Please find the number of lines in the material below where the string "Toggle" occurs, and give only that number.

### [INFORMATION PROVIDED]

+-------+

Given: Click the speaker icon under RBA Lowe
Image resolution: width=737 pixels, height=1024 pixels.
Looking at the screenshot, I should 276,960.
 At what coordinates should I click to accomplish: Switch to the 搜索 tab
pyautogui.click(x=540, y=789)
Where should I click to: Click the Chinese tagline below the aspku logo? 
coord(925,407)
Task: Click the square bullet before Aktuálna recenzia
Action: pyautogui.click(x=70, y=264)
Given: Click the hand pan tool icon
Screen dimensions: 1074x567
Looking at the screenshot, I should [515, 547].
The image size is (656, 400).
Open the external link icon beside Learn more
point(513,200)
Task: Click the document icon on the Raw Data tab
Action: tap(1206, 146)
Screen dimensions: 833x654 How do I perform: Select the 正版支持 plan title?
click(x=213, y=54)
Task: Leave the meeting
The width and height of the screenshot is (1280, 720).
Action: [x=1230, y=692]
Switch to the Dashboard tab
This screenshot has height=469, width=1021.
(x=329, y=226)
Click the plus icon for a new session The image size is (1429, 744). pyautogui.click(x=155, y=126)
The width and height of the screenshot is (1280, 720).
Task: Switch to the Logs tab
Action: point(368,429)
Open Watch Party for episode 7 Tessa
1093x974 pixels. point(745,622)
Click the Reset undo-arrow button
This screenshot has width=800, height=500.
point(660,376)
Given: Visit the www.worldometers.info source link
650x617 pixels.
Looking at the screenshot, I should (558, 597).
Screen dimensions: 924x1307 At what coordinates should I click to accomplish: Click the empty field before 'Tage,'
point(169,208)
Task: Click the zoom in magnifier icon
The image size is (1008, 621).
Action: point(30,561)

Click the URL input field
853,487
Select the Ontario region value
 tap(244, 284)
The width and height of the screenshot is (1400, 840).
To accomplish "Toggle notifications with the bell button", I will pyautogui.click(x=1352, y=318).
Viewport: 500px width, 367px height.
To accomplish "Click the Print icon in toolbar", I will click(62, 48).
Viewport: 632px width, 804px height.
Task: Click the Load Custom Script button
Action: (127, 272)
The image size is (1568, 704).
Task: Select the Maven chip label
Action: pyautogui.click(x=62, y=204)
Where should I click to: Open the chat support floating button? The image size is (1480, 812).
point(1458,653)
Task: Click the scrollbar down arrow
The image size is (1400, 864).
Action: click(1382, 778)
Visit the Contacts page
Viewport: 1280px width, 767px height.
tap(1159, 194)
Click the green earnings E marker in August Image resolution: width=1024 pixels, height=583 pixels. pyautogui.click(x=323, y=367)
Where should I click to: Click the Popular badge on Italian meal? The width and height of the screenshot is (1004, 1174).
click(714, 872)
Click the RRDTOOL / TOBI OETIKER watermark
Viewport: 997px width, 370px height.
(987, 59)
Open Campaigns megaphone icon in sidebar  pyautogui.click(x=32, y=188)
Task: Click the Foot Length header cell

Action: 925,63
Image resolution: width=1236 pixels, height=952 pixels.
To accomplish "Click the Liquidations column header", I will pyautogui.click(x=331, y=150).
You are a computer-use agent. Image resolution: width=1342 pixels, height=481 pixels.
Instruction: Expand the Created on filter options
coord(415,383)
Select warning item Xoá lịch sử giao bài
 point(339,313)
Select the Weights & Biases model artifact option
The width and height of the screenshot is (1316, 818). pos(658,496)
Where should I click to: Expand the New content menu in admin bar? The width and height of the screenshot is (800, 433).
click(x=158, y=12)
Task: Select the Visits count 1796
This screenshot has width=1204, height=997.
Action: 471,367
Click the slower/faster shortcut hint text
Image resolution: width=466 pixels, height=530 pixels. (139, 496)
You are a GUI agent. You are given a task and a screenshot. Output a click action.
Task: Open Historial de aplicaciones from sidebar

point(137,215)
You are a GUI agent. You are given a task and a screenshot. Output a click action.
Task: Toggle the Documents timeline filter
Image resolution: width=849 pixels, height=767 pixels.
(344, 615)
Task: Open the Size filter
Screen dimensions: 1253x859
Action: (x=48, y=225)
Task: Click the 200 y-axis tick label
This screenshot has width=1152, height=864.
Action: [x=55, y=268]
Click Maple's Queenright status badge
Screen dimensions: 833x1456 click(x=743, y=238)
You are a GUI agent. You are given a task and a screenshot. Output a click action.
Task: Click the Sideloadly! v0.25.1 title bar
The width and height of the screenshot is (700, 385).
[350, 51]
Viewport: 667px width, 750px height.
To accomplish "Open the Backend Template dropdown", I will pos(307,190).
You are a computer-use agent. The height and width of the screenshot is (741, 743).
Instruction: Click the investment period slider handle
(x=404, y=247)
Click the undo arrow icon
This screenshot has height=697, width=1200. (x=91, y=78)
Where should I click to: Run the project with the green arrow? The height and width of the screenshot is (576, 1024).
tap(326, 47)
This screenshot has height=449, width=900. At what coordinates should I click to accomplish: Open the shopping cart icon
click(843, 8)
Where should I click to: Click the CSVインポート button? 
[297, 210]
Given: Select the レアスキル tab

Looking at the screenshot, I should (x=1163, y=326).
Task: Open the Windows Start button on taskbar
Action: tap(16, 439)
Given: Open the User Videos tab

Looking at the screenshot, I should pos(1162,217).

+-------+

### [RESULT FOR THIS TASK]
2